Experian’s State of the Automotive Finance Market Q1 2023 has found that some new vehicle shoppers opted for shorter auto loan terms in the first quarter. On this episode of CBT Now, host Jim Fitzpatrick is joined by Melinda Zabritski, senior director of automotive financial solutions for Experian, to discuss the report’s findings and what they mean for the automotive industry.
Although long-term auto loans are still present in the market, Zabritski notes that rising interest rates have pushed many consumers to take shorter terms to save money. Other factors, such as 48-month manufacturer incentives, have contributed to this trend as well.

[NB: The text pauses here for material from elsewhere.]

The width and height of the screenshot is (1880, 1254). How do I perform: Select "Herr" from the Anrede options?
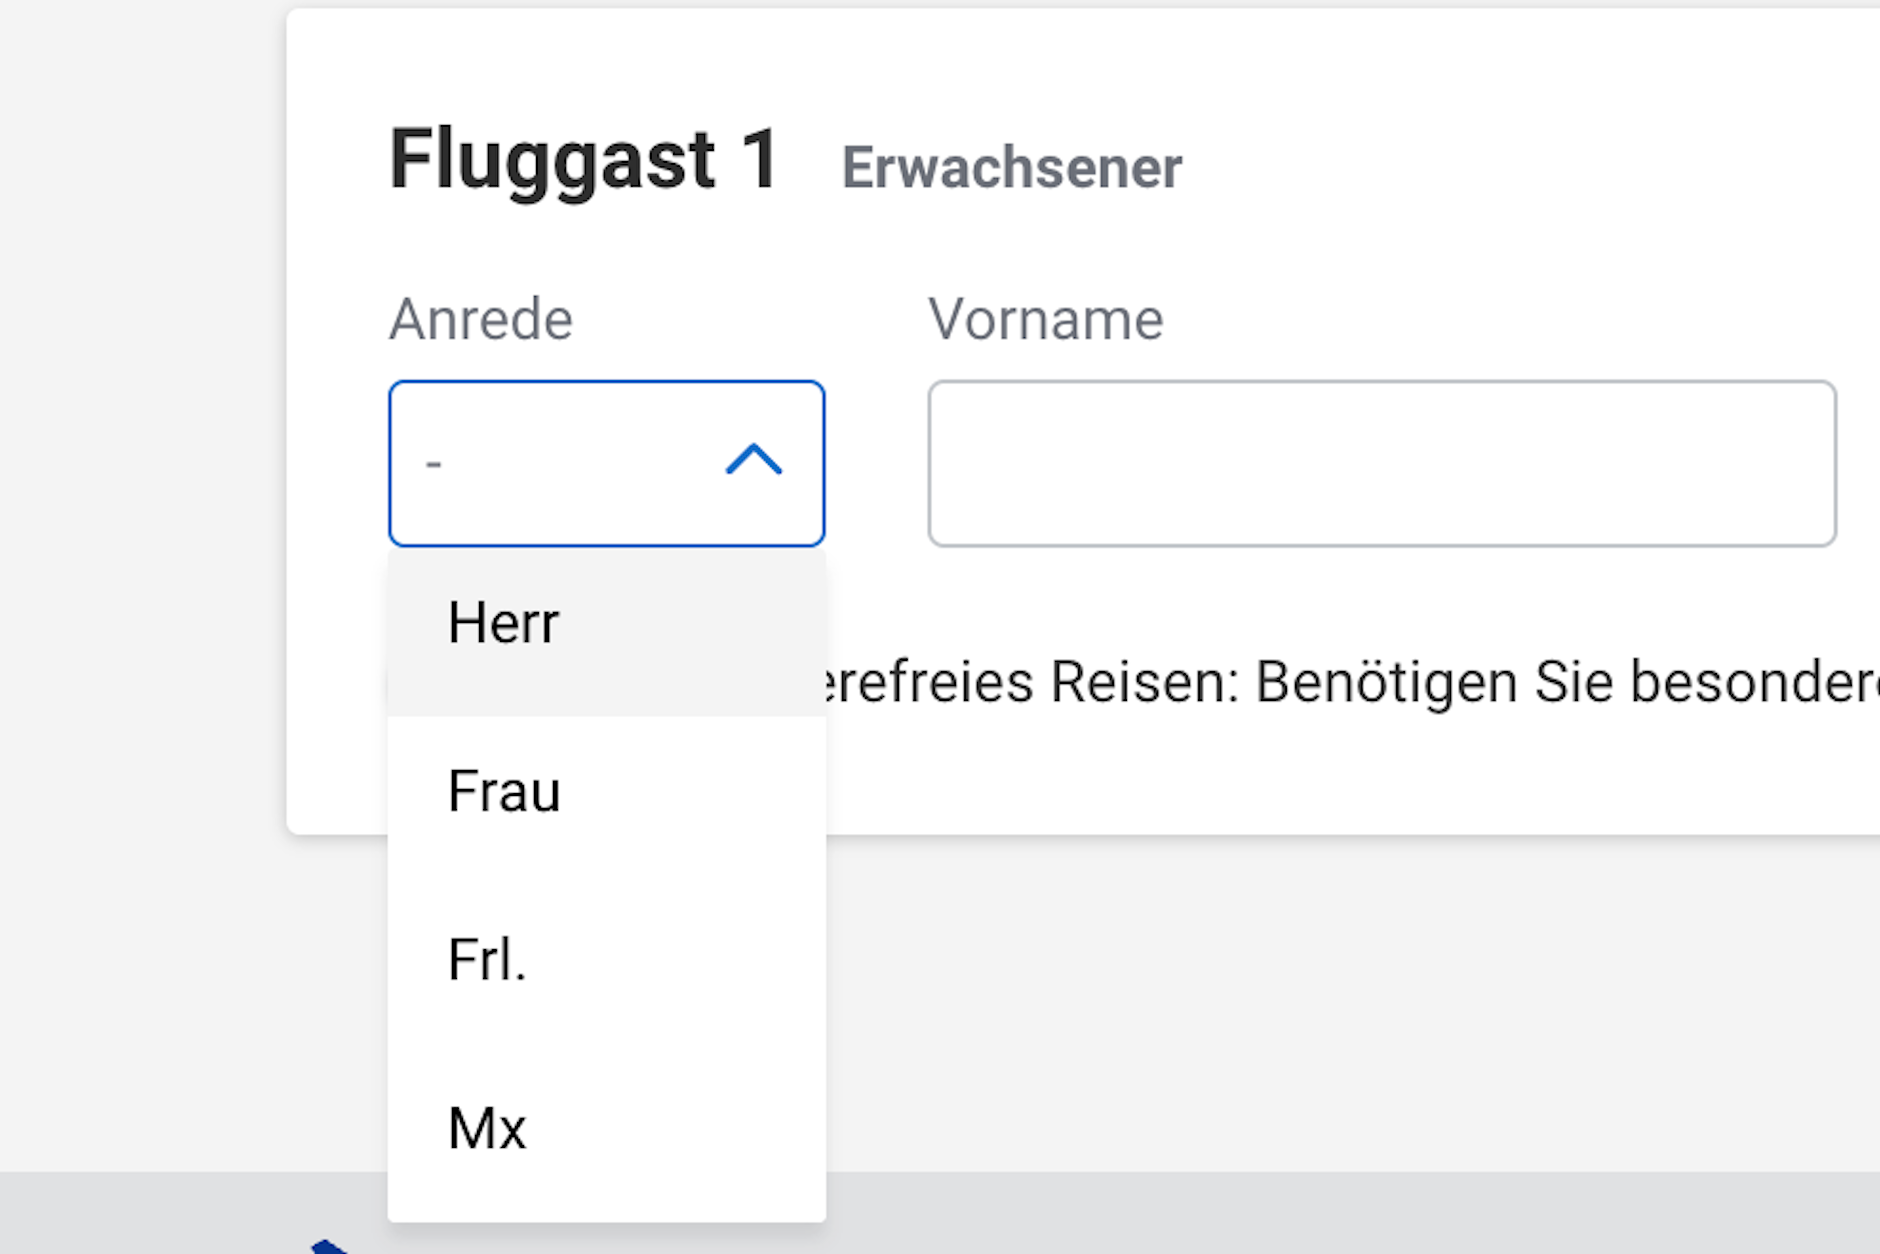click(x=504, y=622)
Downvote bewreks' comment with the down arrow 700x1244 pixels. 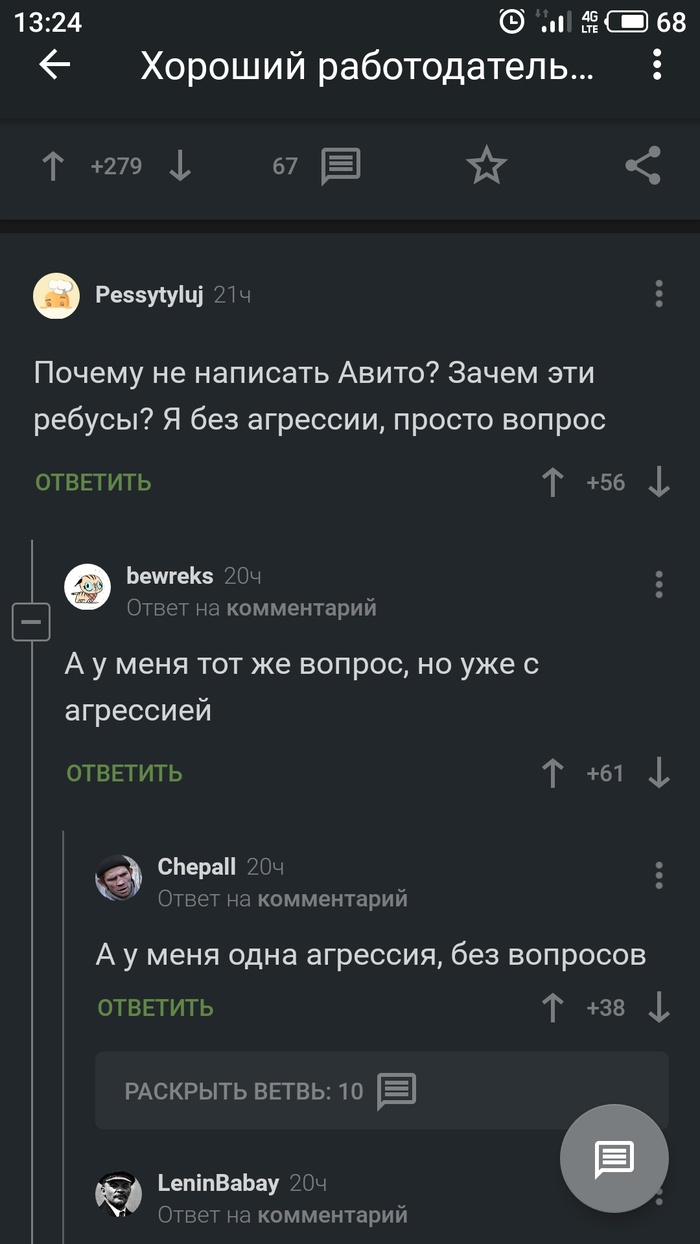(658, 772)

These auto loan shifts have also led to an increase in the number of customers paying cash for their vehicles. “One of the things we have seen, especially on new cars again, is more cash,” notes Zabritski. “We used to normally only see about 15% of cash in the market, and now we’re over 20%.” However, this uptick may not be entirely unexpected. Since interest rates are so high, customers who can afford to buy their car outright are incentivized to do so.
While auto loan terms underwent changes in the first quarter, loan amounts became more stable. This is likely the result of increased OEM output. “As inventory balances out, and lots have more supply, that’s helped bring some of those loan amounts down,” Zabritski remarks. Renewed vehicle production has thus slowed the pace of rising car prices, offering some small relief to financing customers.
Although car buyers are struggling to afford auto loans, Zabritski notes that lenders and buyers are still following anticipated patterns. “There’s been some share-shifting,” admits Zabritski. “We’re starting to see captives pick up more share on the new vehicle side, and of course seeing some banks pull back from the market…but luckily, the trends have been very consistent.”